- [DATASET RECORDS]
▬▬▬▬▬▬

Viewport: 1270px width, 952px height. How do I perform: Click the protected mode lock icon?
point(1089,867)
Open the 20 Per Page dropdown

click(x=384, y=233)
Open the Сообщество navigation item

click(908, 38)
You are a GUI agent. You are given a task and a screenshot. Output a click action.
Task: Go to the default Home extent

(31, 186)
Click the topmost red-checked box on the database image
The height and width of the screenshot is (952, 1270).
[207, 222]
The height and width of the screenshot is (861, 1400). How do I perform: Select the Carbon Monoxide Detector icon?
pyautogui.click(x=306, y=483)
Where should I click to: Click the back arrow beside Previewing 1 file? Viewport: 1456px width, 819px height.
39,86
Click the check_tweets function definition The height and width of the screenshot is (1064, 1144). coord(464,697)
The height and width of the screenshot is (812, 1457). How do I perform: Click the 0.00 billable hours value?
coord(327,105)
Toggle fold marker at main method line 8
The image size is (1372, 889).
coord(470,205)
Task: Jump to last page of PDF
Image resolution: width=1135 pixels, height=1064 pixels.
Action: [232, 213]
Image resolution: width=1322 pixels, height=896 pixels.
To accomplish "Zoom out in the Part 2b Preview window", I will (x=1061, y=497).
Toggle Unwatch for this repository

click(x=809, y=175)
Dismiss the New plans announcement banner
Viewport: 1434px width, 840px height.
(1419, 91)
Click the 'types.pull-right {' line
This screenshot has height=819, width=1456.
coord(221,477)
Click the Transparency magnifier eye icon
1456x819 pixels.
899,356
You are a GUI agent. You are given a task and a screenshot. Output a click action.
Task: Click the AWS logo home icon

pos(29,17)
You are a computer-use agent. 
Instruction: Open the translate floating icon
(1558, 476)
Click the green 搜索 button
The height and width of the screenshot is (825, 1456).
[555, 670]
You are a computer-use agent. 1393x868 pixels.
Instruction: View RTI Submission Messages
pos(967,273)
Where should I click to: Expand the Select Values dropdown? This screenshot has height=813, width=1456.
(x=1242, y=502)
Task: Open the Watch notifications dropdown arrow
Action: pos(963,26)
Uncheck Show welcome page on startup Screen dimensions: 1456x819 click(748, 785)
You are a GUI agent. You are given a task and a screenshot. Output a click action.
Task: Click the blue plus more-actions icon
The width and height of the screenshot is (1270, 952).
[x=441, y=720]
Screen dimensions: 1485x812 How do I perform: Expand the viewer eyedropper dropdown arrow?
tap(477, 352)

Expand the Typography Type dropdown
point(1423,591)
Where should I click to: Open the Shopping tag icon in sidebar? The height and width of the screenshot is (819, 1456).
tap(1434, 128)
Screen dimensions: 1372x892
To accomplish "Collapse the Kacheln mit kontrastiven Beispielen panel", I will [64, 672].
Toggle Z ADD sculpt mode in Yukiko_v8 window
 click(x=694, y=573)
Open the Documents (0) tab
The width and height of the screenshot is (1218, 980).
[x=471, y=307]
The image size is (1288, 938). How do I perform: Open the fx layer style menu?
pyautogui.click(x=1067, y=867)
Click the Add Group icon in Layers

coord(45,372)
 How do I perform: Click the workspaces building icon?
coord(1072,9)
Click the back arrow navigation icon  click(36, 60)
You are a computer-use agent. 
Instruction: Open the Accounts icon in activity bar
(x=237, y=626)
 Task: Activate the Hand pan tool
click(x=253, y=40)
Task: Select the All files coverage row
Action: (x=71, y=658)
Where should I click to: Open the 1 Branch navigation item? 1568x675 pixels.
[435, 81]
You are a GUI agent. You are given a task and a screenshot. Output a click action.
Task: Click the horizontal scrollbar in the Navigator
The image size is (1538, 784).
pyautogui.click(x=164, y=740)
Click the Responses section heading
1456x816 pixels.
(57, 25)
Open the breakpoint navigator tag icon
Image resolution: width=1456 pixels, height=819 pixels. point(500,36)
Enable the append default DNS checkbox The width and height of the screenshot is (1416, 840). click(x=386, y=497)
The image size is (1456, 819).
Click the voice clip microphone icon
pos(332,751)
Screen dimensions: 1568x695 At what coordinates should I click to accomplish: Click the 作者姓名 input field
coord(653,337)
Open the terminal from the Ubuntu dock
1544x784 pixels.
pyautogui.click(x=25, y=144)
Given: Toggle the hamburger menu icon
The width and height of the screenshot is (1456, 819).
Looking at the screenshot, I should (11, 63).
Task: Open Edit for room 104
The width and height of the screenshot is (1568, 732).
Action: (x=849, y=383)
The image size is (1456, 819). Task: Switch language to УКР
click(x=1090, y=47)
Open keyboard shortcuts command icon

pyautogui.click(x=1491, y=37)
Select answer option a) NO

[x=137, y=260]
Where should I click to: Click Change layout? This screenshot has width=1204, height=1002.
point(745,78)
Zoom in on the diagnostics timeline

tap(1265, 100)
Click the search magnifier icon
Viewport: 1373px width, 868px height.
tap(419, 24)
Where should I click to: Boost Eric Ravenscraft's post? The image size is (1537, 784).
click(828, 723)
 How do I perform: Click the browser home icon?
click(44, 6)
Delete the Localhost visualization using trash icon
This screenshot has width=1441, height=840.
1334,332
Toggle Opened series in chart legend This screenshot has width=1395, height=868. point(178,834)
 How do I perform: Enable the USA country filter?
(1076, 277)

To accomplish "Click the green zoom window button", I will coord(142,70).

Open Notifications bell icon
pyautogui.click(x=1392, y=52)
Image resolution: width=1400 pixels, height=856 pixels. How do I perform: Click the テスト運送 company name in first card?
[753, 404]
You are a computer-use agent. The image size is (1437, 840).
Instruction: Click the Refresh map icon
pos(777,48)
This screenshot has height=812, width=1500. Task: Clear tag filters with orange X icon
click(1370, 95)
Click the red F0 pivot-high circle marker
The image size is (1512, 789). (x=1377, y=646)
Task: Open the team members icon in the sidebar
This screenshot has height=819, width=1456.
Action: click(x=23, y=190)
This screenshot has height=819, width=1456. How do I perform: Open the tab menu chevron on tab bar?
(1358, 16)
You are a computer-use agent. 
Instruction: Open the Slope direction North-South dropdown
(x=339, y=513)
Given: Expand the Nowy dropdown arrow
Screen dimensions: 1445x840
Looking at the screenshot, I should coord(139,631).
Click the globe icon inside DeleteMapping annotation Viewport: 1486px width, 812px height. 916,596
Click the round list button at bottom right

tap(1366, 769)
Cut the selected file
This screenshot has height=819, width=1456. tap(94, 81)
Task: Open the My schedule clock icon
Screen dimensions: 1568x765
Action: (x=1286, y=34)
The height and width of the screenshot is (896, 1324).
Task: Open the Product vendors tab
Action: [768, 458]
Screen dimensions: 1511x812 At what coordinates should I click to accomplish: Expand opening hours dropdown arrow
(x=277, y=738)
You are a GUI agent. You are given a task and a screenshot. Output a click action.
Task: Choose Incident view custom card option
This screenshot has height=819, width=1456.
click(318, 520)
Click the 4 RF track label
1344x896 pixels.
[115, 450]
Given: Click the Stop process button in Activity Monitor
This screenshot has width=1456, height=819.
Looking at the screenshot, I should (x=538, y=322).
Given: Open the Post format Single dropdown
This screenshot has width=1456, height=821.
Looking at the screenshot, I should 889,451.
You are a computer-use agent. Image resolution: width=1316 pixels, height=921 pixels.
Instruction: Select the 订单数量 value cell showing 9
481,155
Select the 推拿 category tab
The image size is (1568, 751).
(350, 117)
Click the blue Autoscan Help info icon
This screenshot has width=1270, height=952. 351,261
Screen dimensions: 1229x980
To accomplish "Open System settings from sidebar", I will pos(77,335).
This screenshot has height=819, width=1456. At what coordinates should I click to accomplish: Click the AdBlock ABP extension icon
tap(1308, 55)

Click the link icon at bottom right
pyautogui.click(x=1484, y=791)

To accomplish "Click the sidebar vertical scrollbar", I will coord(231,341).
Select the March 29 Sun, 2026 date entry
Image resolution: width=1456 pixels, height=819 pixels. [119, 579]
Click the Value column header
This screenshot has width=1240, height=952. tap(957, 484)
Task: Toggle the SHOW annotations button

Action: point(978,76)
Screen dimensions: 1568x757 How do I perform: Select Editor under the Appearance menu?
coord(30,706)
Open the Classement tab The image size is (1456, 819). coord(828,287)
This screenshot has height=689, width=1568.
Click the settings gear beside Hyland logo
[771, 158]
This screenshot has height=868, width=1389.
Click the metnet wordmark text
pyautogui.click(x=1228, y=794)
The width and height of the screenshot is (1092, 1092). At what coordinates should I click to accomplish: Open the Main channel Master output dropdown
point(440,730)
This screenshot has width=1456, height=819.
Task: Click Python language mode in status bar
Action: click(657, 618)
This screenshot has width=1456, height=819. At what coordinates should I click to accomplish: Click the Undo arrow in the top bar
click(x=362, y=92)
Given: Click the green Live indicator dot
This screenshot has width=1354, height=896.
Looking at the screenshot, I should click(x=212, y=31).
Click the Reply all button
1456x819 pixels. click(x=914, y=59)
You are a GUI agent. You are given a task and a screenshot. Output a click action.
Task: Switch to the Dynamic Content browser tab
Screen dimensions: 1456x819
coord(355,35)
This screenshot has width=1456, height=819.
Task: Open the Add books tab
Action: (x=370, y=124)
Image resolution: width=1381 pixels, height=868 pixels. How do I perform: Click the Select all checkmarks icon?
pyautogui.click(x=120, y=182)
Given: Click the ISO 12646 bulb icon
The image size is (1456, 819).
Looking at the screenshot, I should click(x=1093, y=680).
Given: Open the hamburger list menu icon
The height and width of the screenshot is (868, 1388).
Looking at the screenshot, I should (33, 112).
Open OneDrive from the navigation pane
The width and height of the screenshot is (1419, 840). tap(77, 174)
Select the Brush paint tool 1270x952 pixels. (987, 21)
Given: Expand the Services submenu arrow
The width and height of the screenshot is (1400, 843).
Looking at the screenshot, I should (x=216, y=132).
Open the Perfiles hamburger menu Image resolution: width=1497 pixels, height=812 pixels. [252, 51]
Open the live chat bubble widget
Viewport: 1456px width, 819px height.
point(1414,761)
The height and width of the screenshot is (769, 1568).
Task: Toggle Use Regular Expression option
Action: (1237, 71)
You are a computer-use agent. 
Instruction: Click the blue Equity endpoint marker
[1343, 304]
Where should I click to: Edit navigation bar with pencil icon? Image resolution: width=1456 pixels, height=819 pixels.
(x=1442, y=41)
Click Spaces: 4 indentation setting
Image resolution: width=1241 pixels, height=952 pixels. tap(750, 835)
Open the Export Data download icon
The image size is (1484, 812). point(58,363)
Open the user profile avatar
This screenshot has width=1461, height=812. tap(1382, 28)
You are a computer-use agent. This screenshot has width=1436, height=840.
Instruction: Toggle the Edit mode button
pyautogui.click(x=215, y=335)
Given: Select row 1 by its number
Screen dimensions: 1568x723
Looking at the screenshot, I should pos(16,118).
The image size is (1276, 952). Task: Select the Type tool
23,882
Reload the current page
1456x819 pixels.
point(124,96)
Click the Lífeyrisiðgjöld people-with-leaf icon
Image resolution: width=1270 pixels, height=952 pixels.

▬▬▬▬▬▬

Of all the entries above, output exactly the lines between the one holding "The height and width of the screenshot is (812, 1457)." and the one holding "Image resolution: width=1322", inclusive.

The height and width of the screenshot is (812, 1457). How do I perform: Click the 0.00 billable hours value?
coord(327,105)
Toggle fold marker at main method line 8
The image size is (1372, 889).
coord(470,205)
Task: Jump to last page of PDF
Image resolution: width=1135 pixels, height=1064 pixels.
Action: [232, 213]
Image resolution: width=1322 pixels, height=896 pixels.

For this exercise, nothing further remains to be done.